Former Oakland City Councilwoman Mary Moore, a tireless champion of neighborhood preservation, died Aug. 17, according to her daughter, Alison.
Moore, who was only the third woman to serve on the council when she was elected in 1977, represented constituents in District 2 until she retired in 1994.
In a statement announcing her death, Moore's family described her as part of a progressive coalition that included Lionel J. Wilson and Wilson Riles Jr., and which ushered in an era of grass-roots activism reacting to downtown developer interests.
Moore once described the city's neighborhoods as "central to the survival of the core city."
Valerie Winemiller, a Piedmont Avenue neighborhood activist, recalled how Moore led the fight in the 1980s to stem widespread condo conversions.
"What was happening was outside interests were buying up rental housing and forcing out tenants; putting units back on the market for inflated rents," Winemiller said. "It was having a negative impact on the neighborhoods like ours where this was going on."
Throughout her lifetime, Alison Moore said, her mother was a champion of civil rights and civil liberties.
Along with her husband, the late Alameda County Municipal Court Judge Vern Moore, Mary Moore began her political activism in the early 1960s. She campaigned against Proposition 14, which called for overturning the 1963 Rumford Fair Housing Act, a groundbreaking piece of legislation that sought to eliminate discrimination against minorities. Proposition 14 later was declared unconstitutional by the state Supreme Court.
Chris Peeples, a current member of the AC Transit Board of Directors, worked as Moore's council aide in the 1980s.
"Mary was the first president of the merged Montclair and 12th Assembly District Democratic clubs. She was a longtime supporter of progressive politics in Oakland and a strong supporter of the neighborhoods," Peeples said. "She was my boss for two years -- and a great boss she was."
Peeples also said that Moore did not care about how much money she was paid for her part-time seat on the council and had no aspirations for higher office. She just wanted to help Oakland be a better place to live.
"She was utterly fearless and smart," Peeples said. "She had a way of empowering community activists to talk to each other and to approach the city establishment with their concerns and priorities, especially as it pertained to respecting the historic neighborhood fabric."
Naomi Schiff, a former president of the Oakland Heritage Alliance and a resident of Adams Point, said, "Mary was the first person to encourage me to engage with city government. I remember her originality, her much-appreciated engagement with community members, and her impatience with dumb ideas and bad behavior."
Longtime West Oakland activist Ellen Wyrick Parkinson remembered that Moore led the effort to keep big-rig trucks off Interstate 580. "That was huge for me because I was driving out to Dublin for my job then, and the trucks were a hazard."
City government colleagues remembered Moore with glowing words.

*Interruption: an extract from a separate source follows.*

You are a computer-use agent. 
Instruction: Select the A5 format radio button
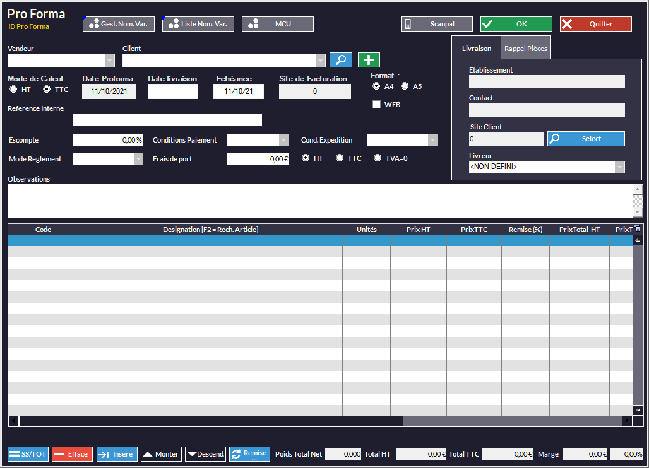point(405,86)
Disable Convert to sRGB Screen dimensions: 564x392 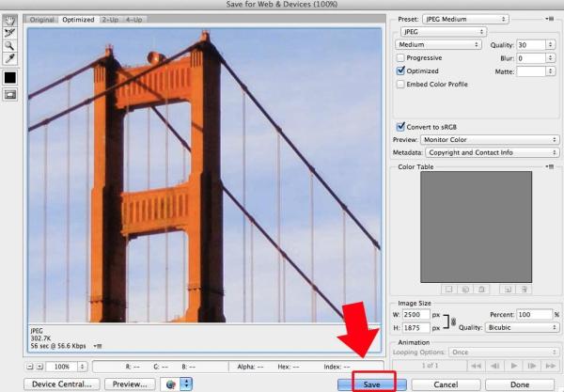[401, 126]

Marge Gibson Haskell, who served on the council with Moore, wrote in an email, "While Mary was on the Oakland City Council she stood for Integrity, with a capital 'I.' When Mary took a position, you knew that she would stay there. Community groups loved her because once she committed to their cause, they knew that there would be no backing off."
Former City Manager Henry Gardner called Moore "a trailblazer who was passionate for her district constituents and for Oakland at large. Mary was brilliant."
Moore is survived by her children, Alison Moore, Hilary Nelly and Adam Moore; and six grandchildren.